The first CPU PC to have a cache was the Intel 80486, since then we have seen how all processors fit the cache into a multilevel hierarchy, and not just in the case of CPUs, but GPUs as well.
The main utilities are known to everyone. Firstly, reduce the huge latency between processor and RAM, secondly the power consumption of each of the different instructions, and thirdly, reduce memory access conflicts, which can lead to higher latency, especially if the ‘we are talking about several cores accessing the same memory address.

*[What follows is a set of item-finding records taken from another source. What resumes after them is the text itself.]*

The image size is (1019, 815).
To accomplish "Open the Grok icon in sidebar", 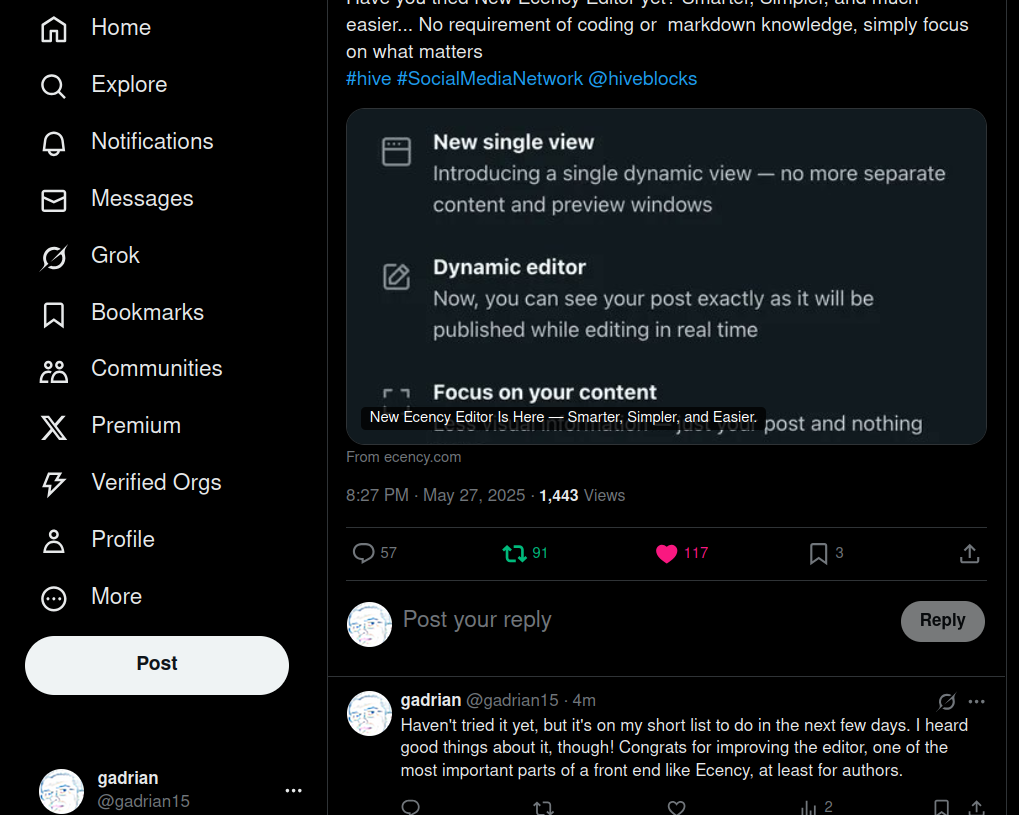I will click(x=53, y=257).
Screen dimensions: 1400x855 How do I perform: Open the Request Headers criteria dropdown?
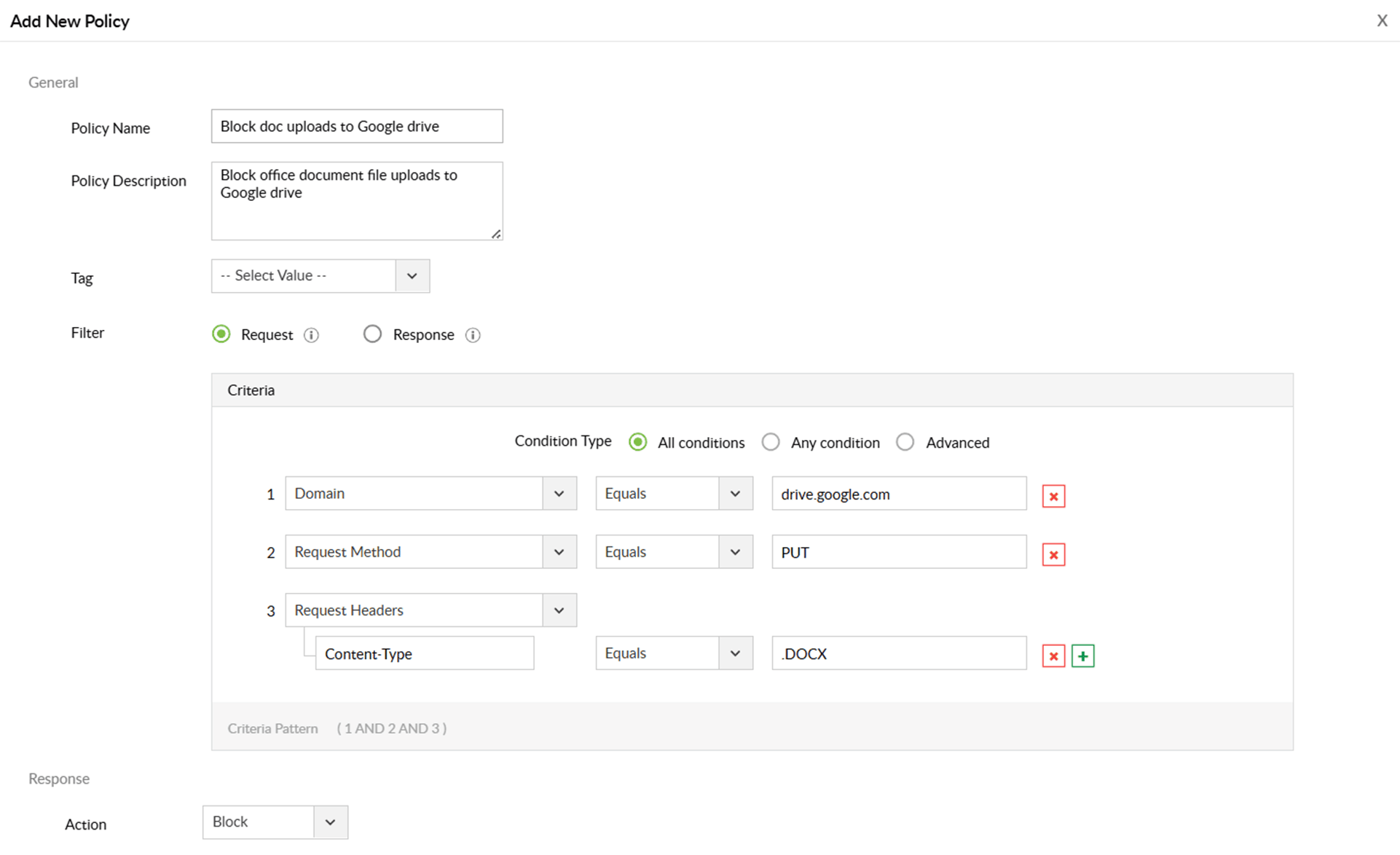tap(559, 610)
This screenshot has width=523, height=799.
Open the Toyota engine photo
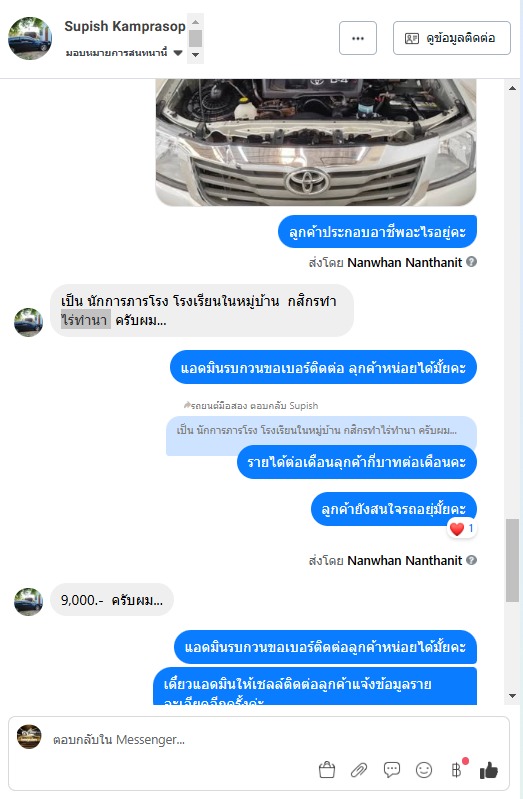(x=316, y=142)
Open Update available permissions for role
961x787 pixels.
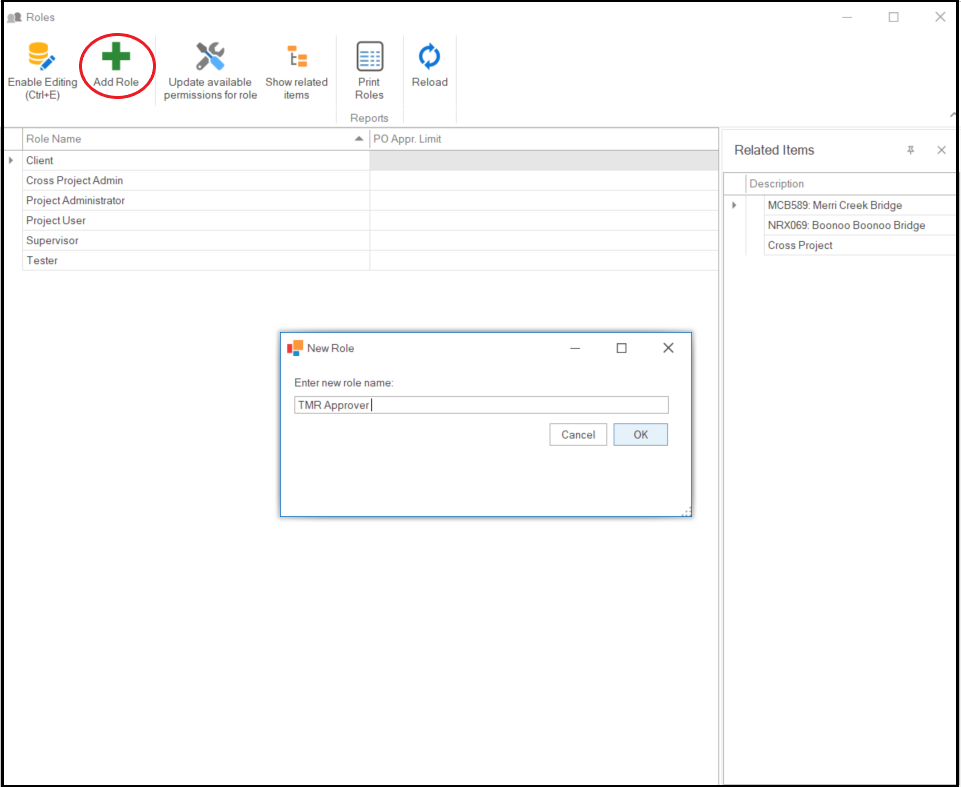[x=210, y=57]
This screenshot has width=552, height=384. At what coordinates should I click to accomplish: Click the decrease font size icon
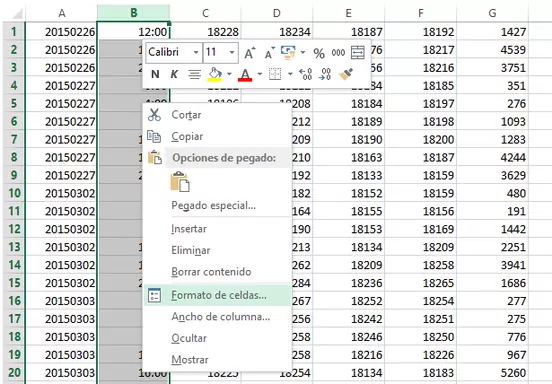click(x=270, y=53)
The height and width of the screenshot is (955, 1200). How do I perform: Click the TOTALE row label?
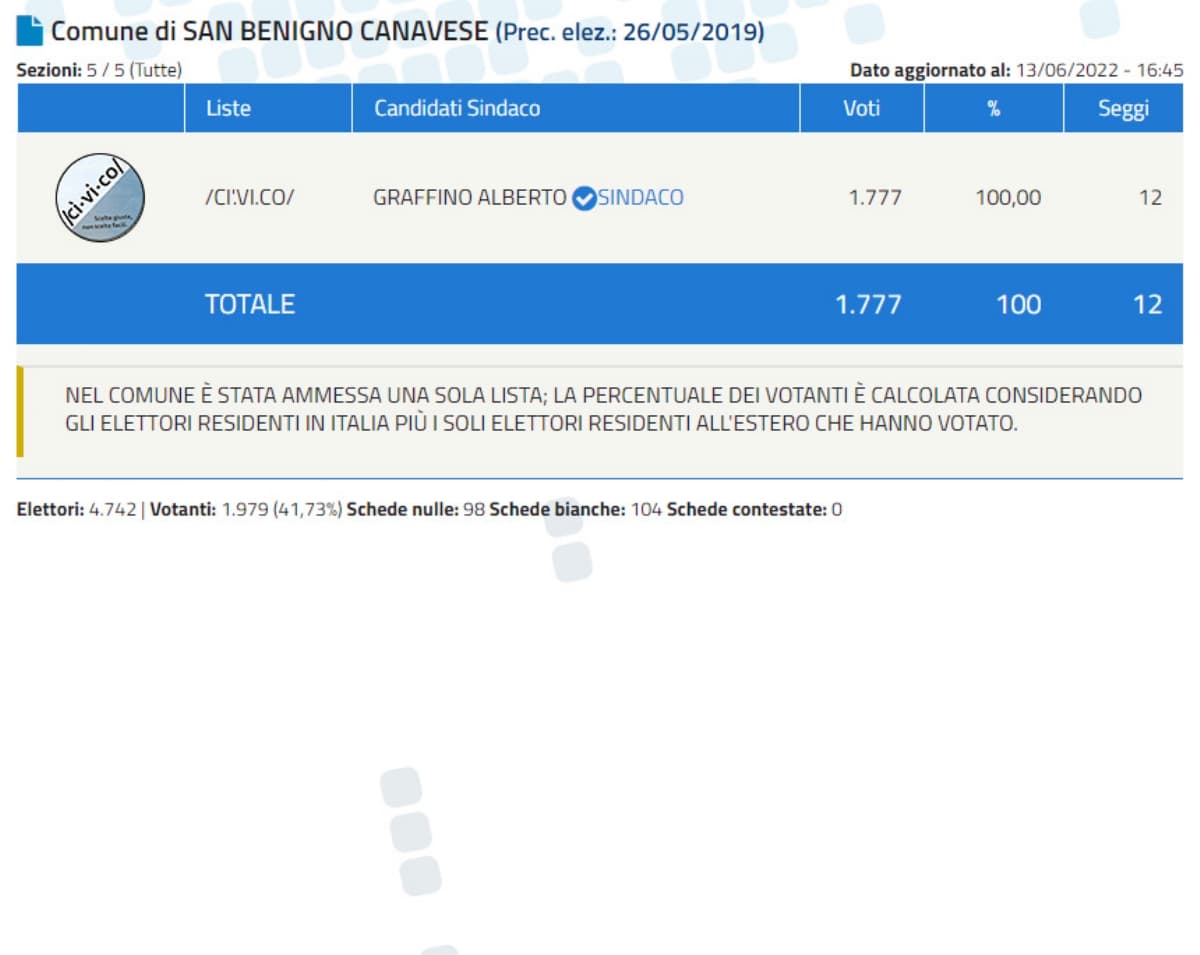tap(250, 305)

However, there is a way to measure cache performance, which is taken into account when designing new processors. Read on to find out how cache affects your CPU and GPU performance.
Cache summary
First of all, we have to keep in mind that the cache is not a space addressable by the CPU or GPU, when we talk about addressable space we mean that the CPU or GPU can point to an address specific memory where the next data or instruction proceed. The cache therefore cannot be pointed by the CPU and therefore cannot be managed by it.
We can say that the cache mechanisms work automatically and when a processor core performs a search, it goes through the different caches to find the specific data. When a kernel makes a change, all copies of this data in the rest of the caches are automatically updated as well. Likewise, it is the caching mechanisms themselves that decide which copies of the contents of RAM are kept in the cache and which are not.
And what the cache does is store copies in memory that are closest to the lines of code that are currently being executed. This is because the code is primarily sequential, so most of the time the next line in the program to process will be the one immediately following.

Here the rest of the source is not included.